Posted: 21 Dec 2012 Last revised: 1 Mar 2016
Date Written: November 16, 2015
Hardly anything is known about how bond market participants react to insider stock trades. Our study attempts to fill this gap by analyzing the bond market reaction around insider transactions in U.S. firms during the period from 2002 to 2009. Our dataset covers 993 stock purchases and 6,562 stock sales by corporate insiders. We employ event study methodology to determine the cumulative abnormal bond price returns in a number of predetermined subperiods around the publication date and find that insider purchases negatively influence corporate bond prices, whereas insider sales appear to convey a positive signal to the bond market.

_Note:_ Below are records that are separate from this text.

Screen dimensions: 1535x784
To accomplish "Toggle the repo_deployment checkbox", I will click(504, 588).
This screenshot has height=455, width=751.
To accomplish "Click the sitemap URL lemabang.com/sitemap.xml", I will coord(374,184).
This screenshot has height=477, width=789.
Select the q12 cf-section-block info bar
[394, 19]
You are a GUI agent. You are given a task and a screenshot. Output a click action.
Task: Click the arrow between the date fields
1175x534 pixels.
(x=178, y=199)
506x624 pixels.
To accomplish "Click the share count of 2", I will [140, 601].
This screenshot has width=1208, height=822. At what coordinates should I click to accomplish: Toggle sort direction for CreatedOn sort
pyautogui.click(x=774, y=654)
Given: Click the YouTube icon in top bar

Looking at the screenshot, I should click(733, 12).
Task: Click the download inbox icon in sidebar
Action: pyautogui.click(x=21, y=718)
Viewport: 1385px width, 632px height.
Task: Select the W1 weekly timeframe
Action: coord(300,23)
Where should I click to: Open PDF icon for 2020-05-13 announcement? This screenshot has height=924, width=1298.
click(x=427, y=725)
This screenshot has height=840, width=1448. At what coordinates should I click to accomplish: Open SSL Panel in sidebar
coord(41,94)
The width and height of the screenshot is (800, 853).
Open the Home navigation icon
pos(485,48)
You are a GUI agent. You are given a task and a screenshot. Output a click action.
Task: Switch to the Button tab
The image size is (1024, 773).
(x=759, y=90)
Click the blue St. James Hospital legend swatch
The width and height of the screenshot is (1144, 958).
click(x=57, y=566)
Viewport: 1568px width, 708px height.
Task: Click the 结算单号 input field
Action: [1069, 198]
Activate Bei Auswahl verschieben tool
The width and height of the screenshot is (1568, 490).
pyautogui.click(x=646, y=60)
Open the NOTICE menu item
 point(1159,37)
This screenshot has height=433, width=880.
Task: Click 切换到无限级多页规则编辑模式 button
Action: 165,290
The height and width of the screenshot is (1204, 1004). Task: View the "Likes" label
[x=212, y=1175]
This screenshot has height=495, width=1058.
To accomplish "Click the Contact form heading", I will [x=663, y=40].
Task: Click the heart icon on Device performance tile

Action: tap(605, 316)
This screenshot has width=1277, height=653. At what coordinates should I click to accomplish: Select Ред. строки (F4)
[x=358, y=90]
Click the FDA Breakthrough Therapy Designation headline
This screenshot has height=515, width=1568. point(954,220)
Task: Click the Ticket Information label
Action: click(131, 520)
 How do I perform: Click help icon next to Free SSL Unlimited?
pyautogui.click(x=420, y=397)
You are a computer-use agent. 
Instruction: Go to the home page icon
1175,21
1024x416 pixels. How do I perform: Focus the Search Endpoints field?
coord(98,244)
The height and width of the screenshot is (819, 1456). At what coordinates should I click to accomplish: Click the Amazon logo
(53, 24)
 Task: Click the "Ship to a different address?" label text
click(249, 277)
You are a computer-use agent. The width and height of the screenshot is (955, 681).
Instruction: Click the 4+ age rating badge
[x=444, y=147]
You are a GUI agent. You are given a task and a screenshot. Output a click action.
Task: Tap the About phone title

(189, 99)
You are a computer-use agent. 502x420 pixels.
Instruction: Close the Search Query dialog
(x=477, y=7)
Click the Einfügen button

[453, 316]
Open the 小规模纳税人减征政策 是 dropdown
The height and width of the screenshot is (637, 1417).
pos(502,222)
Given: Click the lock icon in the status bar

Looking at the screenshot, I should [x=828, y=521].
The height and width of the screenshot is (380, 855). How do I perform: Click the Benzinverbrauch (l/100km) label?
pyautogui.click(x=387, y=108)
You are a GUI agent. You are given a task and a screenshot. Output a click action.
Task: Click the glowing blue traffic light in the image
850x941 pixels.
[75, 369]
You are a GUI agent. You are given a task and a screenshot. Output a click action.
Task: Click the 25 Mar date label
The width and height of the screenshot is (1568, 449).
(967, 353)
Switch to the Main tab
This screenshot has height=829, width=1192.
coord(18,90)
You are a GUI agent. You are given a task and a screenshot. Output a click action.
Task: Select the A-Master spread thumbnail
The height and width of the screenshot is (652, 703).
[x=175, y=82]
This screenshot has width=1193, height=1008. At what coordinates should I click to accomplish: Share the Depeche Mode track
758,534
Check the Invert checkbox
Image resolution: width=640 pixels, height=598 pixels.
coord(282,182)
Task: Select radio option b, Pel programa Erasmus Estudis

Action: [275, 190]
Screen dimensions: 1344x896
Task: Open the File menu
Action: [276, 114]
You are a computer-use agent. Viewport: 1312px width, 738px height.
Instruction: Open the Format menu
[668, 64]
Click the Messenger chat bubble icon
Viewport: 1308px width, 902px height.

The results for purchases are most obvious for financial firms and for investment grade firms; the results for sales are larger in the subsamples including non-financial firms and non-investment grade firms. For both purchases and sales the effect is largest when the transactions are executed by CEO-Chairmen or during the crisis period. The results of our regression analysis support the findings from the event study and reveal that purchases related to benefit plans transmit a less negative signal to the market than other purchases.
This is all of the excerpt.